Rewrite the lines from the one containing "Toggle the subtitle view option icon" through the last line, replacing "subtitle" with "caption" and leaving everything else unchanged.

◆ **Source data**
##############################

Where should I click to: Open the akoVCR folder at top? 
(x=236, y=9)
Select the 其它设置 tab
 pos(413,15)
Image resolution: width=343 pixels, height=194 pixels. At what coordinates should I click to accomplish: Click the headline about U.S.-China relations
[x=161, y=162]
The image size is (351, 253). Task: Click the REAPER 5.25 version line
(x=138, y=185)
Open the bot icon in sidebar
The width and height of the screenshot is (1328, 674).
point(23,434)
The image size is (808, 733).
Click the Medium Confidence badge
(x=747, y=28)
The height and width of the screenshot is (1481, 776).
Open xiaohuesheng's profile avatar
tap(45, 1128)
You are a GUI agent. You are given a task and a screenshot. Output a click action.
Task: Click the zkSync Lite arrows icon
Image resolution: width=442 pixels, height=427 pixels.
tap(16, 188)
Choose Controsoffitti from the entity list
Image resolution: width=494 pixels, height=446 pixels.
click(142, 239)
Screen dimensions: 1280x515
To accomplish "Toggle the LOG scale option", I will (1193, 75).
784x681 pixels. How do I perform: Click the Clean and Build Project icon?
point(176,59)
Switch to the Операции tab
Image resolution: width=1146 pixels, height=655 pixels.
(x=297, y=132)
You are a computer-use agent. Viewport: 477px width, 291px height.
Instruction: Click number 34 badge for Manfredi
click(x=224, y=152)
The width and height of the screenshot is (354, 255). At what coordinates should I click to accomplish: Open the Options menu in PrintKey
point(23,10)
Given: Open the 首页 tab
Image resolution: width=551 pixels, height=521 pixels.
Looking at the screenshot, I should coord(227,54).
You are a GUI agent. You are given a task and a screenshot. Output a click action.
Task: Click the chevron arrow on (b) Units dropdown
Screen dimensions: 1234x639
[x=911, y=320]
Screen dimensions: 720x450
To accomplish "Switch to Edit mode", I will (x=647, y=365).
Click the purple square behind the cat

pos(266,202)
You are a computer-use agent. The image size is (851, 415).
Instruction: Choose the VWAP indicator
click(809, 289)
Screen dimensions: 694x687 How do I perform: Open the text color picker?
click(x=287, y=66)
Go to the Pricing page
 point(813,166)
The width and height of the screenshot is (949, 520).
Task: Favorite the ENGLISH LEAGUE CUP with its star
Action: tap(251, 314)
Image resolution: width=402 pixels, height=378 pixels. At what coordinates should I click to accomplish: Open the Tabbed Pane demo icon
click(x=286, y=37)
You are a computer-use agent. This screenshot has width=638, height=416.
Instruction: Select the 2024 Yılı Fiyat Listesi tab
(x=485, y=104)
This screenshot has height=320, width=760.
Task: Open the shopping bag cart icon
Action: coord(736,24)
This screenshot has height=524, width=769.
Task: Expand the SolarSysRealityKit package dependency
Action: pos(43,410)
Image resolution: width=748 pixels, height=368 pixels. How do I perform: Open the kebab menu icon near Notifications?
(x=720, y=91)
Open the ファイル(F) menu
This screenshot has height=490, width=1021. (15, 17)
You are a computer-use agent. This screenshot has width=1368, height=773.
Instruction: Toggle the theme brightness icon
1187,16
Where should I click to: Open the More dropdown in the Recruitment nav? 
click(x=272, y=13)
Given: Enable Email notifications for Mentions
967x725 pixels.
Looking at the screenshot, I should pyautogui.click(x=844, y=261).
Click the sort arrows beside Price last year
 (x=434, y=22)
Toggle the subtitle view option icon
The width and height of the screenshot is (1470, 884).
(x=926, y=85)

##############################

◆ **ANSWER TO THE TASK**
Toggle the caption view option icon
The width and height of the screenshot is (1470, 884).
(x=926, y=85)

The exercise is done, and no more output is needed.